Süddeutsche Zeitung, 2.10.2000

Eher Feind als guter Nachbar

Die arabische Welt zweifelt am ernsthaften Willen Israels zum Ausgleich mit den Palästinensern

Von Heiko Flottau

Die Friedenspartner führen Krieg. Es ist der zweite palästinensisch-israelische Krieg, seit 1991 auf der Konferenz von Madrid die Suche nach einer friedlichen Lösung für ein Problem begann, das der israelische Ministerpräsident Ehud Barak stets einen "Jahrhundertkonflikt nennt. Im Herbst 1996 gab es einen Drei-Tage-Krieg zwischen den Feinden, die nach Frieden suchen. Gegen die ausdrückliche Empfehlung seiner Sicherheitsexperten hatte der damalige israelische Premier Benjamin Netanjahu einen historischen Tunnel öffnen lassen, der im Ostteil Jerusalems vom Platz an der Klagemauer in der Nähe des Tempelberges an die Via Dolorosa führt. Die Palästinenser sahen darin eine einseitige Veränderung im Status Ost-Jerusalems. In Gaza und im Westjordanland schossen erstmals die Polizei des Palästinenserpräsidenten Jassir Arafat und israelisches Militär aufeinander.

Diesmal ist ein "Kampf um Jerusalem" entbrannt, wie es ein Anhänger Arafats formulierte. Ausgelöst hat diesen Kampf ein Mann, in dem die Araber einen notorischen Kriegstreiber sehen - Ariel Scharon. Seine Visite auf dem Platz vor Felsendom und Al-Aksa-Moschee am Donnerstag betrachteten die Palästinenser als ultimative Provokation. Der heutige Chef der rechtsgerichteten Likud-Partei ist für die israelische Invasion im Libanon von 1982 verantwortlich. Seine Truppen, die bis nach Beirut vordrangen, schauten zu, als christliche Milizen in den Flüchtlingslagern von Sabra und Schatila rund 800 Palästinenser töteten. Vor Felsendom und Al-Aksa-Moschee erklärte Sharon nun, Israel wolle mit den Palästinensern in Frieden leben. Die aber fassten seine Worte als Kriegserklärung auf.

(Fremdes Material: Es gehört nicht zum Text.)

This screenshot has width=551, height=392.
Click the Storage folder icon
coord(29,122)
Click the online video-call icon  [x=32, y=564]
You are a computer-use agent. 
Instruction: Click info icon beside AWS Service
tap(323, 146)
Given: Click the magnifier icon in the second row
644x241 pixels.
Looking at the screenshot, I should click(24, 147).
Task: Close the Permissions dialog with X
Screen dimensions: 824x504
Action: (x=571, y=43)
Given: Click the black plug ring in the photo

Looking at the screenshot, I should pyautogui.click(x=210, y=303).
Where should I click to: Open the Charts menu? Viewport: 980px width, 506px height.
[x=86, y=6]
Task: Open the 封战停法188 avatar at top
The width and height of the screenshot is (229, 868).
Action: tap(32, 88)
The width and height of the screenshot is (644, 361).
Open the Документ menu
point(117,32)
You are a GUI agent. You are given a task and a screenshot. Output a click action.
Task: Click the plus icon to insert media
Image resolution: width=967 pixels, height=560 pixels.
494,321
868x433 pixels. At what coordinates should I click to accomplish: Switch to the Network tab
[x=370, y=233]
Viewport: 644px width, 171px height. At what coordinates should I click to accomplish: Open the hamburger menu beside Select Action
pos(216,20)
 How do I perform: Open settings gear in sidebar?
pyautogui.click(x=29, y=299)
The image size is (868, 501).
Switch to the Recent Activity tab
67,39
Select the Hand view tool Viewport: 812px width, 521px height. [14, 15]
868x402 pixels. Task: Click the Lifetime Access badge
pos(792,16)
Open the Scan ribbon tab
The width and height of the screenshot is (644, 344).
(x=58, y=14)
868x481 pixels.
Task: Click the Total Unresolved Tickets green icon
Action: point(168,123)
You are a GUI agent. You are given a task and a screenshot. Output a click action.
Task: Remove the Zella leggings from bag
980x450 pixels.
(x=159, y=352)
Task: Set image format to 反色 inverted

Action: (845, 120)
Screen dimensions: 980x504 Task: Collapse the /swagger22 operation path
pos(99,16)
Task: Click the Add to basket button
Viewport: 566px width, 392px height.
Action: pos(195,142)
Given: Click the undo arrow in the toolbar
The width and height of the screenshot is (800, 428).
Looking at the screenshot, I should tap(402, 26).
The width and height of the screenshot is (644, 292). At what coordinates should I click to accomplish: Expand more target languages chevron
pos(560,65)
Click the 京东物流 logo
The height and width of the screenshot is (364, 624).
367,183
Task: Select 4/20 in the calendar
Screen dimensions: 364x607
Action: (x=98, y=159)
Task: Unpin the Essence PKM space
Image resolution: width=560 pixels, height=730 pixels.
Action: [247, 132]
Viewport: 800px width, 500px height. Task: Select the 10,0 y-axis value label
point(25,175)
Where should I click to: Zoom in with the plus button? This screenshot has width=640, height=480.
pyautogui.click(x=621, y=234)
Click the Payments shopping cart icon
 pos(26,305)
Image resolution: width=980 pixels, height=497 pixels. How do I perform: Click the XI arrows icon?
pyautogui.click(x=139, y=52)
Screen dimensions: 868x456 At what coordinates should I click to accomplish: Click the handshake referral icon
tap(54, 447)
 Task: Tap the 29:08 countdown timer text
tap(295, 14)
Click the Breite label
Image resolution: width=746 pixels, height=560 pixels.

Am Sonntag verbreiteten sie die Namen einiger ihrer Toten. Sie erinnern an die Zeiten der Intifada, des palästinensischen Aufstandes gegen Israel, der 1987 begann und mehrere Jahre dauerte. Es war der Aufstand einer frustrierten Jugend. Die meisten der Opfer vom Wochenende sind ebenfalls Jugendliche, manche Teenager: Rami Atarazi, 12 Jahre alt, aus Gaza; Khaled Bazyan, 14 Jahre alt, aus Nablus; Nizar Eideh, 16 Jahre alt aus Ramallah; Mahmud Anbara, 20 Jahre alt, aus Ruweishad, Jordanien. Seit der Unterzeichnung des Friedensabkommens von Oslo sind mindestens 200 Palästinenser in Auseinandersetzungen mit den Israelis getötet worden.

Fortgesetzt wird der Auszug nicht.